Every line of the records counts; transcribe each one exactly.
START PROVIDED RECORDS
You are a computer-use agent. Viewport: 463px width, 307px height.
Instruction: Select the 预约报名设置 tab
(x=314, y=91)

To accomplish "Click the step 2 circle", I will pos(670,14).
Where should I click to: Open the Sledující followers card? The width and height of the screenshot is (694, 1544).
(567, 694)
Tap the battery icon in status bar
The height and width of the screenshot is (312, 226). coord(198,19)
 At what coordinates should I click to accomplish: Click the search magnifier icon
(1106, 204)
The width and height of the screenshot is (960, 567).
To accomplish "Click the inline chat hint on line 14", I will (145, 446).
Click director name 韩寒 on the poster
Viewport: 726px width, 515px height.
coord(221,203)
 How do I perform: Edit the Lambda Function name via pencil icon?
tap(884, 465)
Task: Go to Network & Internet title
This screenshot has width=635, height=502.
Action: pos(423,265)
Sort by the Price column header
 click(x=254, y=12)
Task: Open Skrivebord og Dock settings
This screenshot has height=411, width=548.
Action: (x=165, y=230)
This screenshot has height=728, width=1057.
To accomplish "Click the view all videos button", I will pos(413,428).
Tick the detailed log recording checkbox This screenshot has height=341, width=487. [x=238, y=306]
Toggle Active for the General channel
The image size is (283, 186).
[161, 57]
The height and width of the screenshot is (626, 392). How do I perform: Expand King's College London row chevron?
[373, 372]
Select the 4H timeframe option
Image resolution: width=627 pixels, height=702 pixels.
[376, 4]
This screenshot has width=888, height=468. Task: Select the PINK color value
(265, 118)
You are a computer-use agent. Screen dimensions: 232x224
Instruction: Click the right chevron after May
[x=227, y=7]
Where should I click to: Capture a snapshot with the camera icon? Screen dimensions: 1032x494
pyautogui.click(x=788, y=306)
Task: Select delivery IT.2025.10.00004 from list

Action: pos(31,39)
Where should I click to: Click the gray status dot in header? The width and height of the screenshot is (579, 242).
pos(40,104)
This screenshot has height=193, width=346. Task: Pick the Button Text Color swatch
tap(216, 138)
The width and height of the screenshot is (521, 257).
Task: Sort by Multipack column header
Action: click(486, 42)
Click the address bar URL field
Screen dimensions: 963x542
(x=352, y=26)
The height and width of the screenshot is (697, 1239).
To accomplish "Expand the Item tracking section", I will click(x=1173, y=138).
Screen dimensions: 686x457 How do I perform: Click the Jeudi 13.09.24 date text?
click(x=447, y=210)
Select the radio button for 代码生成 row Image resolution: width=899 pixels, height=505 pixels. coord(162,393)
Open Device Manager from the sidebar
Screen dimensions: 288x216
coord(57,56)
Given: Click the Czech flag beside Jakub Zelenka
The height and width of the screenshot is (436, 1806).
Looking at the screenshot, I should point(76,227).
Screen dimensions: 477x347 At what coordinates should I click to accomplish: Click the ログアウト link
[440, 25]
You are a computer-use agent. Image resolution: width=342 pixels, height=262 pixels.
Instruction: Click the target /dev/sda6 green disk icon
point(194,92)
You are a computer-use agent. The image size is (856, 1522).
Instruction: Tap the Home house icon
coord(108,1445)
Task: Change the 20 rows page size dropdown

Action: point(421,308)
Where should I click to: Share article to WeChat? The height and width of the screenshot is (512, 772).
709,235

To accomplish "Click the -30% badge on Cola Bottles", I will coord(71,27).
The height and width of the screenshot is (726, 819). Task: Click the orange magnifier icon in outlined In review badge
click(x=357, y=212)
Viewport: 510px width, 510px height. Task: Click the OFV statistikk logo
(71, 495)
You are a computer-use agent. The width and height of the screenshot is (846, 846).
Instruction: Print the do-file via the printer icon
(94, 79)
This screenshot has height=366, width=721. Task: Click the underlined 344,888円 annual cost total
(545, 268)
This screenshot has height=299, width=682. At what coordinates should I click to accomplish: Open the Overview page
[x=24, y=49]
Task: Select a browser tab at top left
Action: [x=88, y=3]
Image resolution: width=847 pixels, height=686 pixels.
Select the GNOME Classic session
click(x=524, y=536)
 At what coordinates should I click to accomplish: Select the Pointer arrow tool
END PROVIDED RECORDS
- [ANSWER BOX]
You are a computer-use agent. Viewport: 463px width, 307px height.
Instruction: Select the 预约报名设置 tab
(x=314, y=91)

To accomplish "Click the step 2 circle", I will pos(670,14).
Where should I click to: Open the Sledující followers card? The width and height of the screenshot is (694, 1544).
(567, 694)
Tap the battery icon in status bar
The height and width of the screenshot is (312, 226). coord(198,19)
 At what coordinates should I click to accomplish: Click the search magnifier icon
(1106, 204)
The width and height of the screenshot is (960, 567).
To accomplish "Click the inline chat hint on line 14", I will (145, 446).
Click director name 韩寒 on the poster
Viewport: 726px width, 515px height.
coord(221,203)
 How do I perform: Edit the Lambda Function name via pencil icon?
tap(884, 465)
Task: Go to Network & Internet title
This screenshot has width=635, height=502.
Action: pos(423,265)
Sort by the Price column header
 click(x=254, y=12)
Task: Open Skrivebord og Dock settings
This screenshot has height=411, width=548.
Action: (x=165, y=230)
This screenshot has height=728, width=1057.
To accomplish "Click the view all videos button", I will pos(413,428).
Tick the detailed log recording checkbox This screenshot has height=341, width=487. [x=238, y=306]
Toggle Active for the General channel
The image size is (283, 186).
[161, 57]
The height and width of the screenshot is (626, 392). How do I perform: Expand King's College London row chevron?
[373, 372]
Select the 4H timeframe option
Image resolution: width=627 pixels, height=702 pixels.
[376, 4]
This screenshot has width=888, height=468. Task: Select the PINK color value
(265, 118)
You are a computer-use agent. Screen dimensions: 232x224
Instruction: Click the right chevron after May
[x=227, y=7]
Where should I click to: Capture a snapshot with the camera icon? Screen dimensions: 1032x494
pyautogui.click(x=788, y=306)
Task: Select delivery IT.2025.10.00004 from list

Action: pos(31,39)
Where should I click to: Click the gray status dot in header? The width and height of the screenshot is (579, 242).
pos(40,104)
This screenshot has height=193, width=346. Task: Pick the Button Text Color swatch
tap(216, 138)
The width and height of the screenshot is (521, 257).
Task: Sort by Multipack column header
Action: click(486, 42)
Click the address bar URL field
Screen dimensions: 963x542
(x=352, y=26)
The height and width of the screenshot is (697, 1239).
To accomplish "Expand the Item tracking section", I will click(x=1173, y=138).
Screen dimensions: 686x457 How do I perform: Click the Jeudi 13.09.24 date text?
click(x=447, y=210)
Select the radio button for 代码生成 row Image resolution: width=899 pixels, height=505 pixels. coord(162,393)
Open Device Manager from the sidebar
Screen dimensions: 288x216
coord(57,56)
Given: Click the Czech flag beside Jakub Zelenka
The height and width of the screenshot is (436, 1806).
Looking at the screenshot, I should point(76,227).
Screen dimensions: 477x347 At what coordinates should I click to accomplish: Click the ログアウト link
[440, 25]
You are a computer-use agent. Image resolution: width=342 pixels, height=262 pixels.
Instruction: Click the target /dev/sda6 green disk icon
point(194,92)
You are a computer-use agent. The image size is (856, 1522).
Instruction: Tap the Home house icon
coord(108,1445)
Task: Change the 20 rows page size dropdown

Action: point(421,308)
Where should I click to: Share article to WeChat? The height and width of the screenshot is (512, 772).
709,235

To accomplish "Click the -30% badge on Cola Bottles", I will coord(71,27).
The height and width of the screenshot is (726, 819). Task: Click the orange magnifier icon in outlined In review badge
click(x=357, y=212)
Viewport: 510px width, 510px height. Task: Click the OFV statistikk logo
(71, 495)
You are a computer-use agent. The width and height of the screenshot is (846, 846).
Instruction: Print the do-file via the printer icon
(94, 79)
This screenshot has height=366, width=721. Task: Click the underlined 344,888円 annual cost total
(545, 268)
This screenshot has height=299, width=682. At what coordinates should I click to accomplish: Open the Overview page
[x=24, y=49]
Task: Select a browser tab at top left
Action: [x=88, y=3]
Image resolution: width=847 pixels, height=686 pixels.
Select the GNOME Classic session
click(x=524, y=536)
 At what coordinates should I click to accomplish: Select the Pointer arrow tool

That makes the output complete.